Table of Contents (14) Chapters Close

Preface 1. Installation and Basic Configuration 2. Authentication and Registration Process FREE CHAPTER 3. Working with a Liferay User / User Group / Organization 4. Liferay Site Configuration 5. Roles and Permissions 6. Documents and Media in Liferay 7. Working with Content 8. Search and Content Presentation Tools 9. Liferay Workflow Capability 10. Collaboration Tools 11. Quick Tricks and Advanced Knowledge 12. Basic Performance Tuning Index

Setting up the developer's environment

Many developers want to customize Liferay Portal to fit it to a client's requirements. Also, in this book, there will be a number of examples of code, so the setting environment is an important step to start with. Liferay mentions that there are two types of development and two ways to get sources:

  • GitHub: For contributors
  • sourceforge.net: For non-contributors

For the purpose of this book, it is enough to use the non-contributors version only.

Getting ready

The minimal requirements to use Liferay Portal are Java Development Kit (JDK), Apache Ant with 1.7 version or later, and Eclipse IDE Indigo or later. Make sure that the installation is successful by typing the following lines of code:

$ ant -version
Apache Ant(TM) version 1.8.2 compiled on May 18 2012

$ java -version
java version "1.7.0_45"
Java(TM) SE Runtime Environment (build 1.7.0_45-b18)
Java HotSpot(TM) 64-Bit Server VM (build 24.45-b08, mixed mode)

How to do it...

This recipe is divided into three sections. The first section contains a description of preparatory activities such as downloading Liferay sources or unpacking them. The second one provides a description about the required configuration. The last section focuses on compiling all Liferay sources and deploying them into Apache Tomcat server.

Import sources to the Eclipse IDE

The first step is importing Liferay sources as a project in our IDE. These steps are based on Eclipse IDE. To achieve this, follow these steps:

  1. In ${liferay.home}, create a workspace folder.
  2. Go to http://sourceforge.net/projects/lportal/files/Liferay%20Portal/ and choose the folder with the newest 6.x version.
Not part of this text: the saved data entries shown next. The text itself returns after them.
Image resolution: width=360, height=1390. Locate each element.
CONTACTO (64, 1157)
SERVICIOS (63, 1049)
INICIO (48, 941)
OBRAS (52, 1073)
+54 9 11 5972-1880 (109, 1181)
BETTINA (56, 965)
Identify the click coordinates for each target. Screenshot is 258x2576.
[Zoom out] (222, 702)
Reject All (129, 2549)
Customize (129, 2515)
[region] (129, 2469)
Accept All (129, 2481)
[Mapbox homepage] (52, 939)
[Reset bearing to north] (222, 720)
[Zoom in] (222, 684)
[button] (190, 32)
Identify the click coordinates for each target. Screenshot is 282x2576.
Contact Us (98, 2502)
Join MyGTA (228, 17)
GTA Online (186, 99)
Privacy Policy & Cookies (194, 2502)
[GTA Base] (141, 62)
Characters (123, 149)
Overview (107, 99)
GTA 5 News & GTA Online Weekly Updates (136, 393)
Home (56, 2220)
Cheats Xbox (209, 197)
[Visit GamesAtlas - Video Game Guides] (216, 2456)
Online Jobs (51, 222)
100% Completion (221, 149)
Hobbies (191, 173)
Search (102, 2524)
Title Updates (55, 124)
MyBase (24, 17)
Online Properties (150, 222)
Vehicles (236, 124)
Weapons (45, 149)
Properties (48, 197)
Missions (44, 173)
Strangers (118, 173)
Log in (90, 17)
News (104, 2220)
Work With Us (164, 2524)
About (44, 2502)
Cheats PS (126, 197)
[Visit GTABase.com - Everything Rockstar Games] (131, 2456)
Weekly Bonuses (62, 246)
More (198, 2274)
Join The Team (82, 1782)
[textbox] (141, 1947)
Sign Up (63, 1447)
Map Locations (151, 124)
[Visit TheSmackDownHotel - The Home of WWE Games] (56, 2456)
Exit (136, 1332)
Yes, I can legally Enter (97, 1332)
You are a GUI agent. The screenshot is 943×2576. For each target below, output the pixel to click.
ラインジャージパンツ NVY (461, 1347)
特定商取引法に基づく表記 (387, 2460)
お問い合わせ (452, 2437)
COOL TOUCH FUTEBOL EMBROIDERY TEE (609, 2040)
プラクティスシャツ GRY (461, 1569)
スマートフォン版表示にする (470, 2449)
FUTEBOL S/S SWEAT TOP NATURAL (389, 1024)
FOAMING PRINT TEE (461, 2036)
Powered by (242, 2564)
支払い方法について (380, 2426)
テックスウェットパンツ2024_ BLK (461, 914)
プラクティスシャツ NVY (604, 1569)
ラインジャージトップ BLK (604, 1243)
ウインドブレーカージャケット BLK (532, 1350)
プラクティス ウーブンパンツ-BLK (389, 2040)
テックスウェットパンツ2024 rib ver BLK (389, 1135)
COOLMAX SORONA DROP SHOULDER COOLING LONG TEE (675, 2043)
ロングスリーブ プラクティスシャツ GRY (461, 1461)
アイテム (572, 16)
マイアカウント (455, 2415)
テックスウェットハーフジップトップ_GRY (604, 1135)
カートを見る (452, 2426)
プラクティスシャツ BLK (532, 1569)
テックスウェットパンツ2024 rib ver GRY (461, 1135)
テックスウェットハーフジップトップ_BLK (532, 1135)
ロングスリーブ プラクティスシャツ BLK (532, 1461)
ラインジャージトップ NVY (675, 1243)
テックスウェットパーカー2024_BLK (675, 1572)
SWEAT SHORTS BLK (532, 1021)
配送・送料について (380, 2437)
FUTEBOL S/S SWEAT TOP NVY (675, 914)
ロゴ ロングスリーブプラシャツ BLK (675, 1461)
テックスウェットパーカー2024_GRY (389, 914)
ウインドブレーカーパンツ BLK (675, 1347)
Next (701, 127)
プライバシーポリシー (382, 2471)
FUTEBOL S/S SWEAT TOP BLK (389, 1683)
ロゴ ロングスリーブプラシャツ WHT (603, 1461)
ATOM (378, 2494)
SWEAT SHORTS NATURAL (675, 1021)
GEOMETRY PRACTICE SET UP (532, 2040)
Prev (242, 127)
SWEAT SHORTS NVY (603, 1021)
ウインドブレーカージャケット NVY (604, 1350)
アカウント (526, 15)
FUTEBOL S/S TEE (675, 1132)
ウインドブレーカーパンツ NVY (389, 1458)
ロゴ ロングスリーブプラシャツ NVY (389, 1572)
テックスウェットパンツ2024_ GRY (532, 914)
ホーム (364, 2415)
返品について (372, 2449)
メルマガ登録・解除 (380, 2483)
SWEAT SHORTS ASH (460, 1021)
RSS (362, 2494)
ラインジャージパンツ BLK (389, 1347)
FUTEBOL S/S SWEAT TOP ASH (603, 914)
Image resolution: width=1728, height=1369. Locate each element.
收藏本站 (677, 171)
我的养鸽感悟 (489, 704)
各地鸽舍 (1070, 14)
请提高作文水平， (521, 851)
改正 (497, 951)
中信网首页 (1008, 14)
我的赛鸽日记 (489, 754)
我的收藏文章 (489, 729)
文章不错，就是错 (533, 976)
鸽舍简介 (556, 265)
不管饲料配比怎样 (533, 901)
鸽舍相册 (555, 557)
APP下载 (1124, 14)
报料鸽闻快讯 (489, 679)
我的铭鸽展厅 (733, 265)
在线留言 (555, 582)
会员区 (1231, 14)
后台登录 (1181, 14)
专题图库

Next, find the file with the prefix liferay-portal-src-* and download it.
  3. Unpack this file into the workspace folder.
  4. Import this project to Eclipse IDE by going to File | Import | General | Existing Projects into Workspace and click on the Next button. On the next screen, select Select root directory and point to the folder with Liferay sources, which is ${liferay.home}/workspace/liferay-portal-src-${VERSION}. To complete this task, click on the Finish button.
  5. After this step, it is necessary to create a folder called /portal-web/test/functional in the project. This actions resolves a warning in the Eclipse IDE with the following message: Build path entry is missing: Liferay-portal-src.6.2-ce-ga2/portal-web/test/functional.

Override app.server.properties

To be compatible with the existing Tomcat, which is placed in the ${liferay.home}/tomcat-7.0.42 folder, change the app.server.parent.dir properties. To achieve this, follow these steps:

  1. Create app.server.${username}.properties in the main folder of the project, which is ${liferay.home}/workspace/liferay-portal-src-${VERSION}.
  2. Override Server directory properties and set a new value:
    app.server.parent.dir=${project.dir}/../../

    It could also be an absolute path to Tomcat's parent folder.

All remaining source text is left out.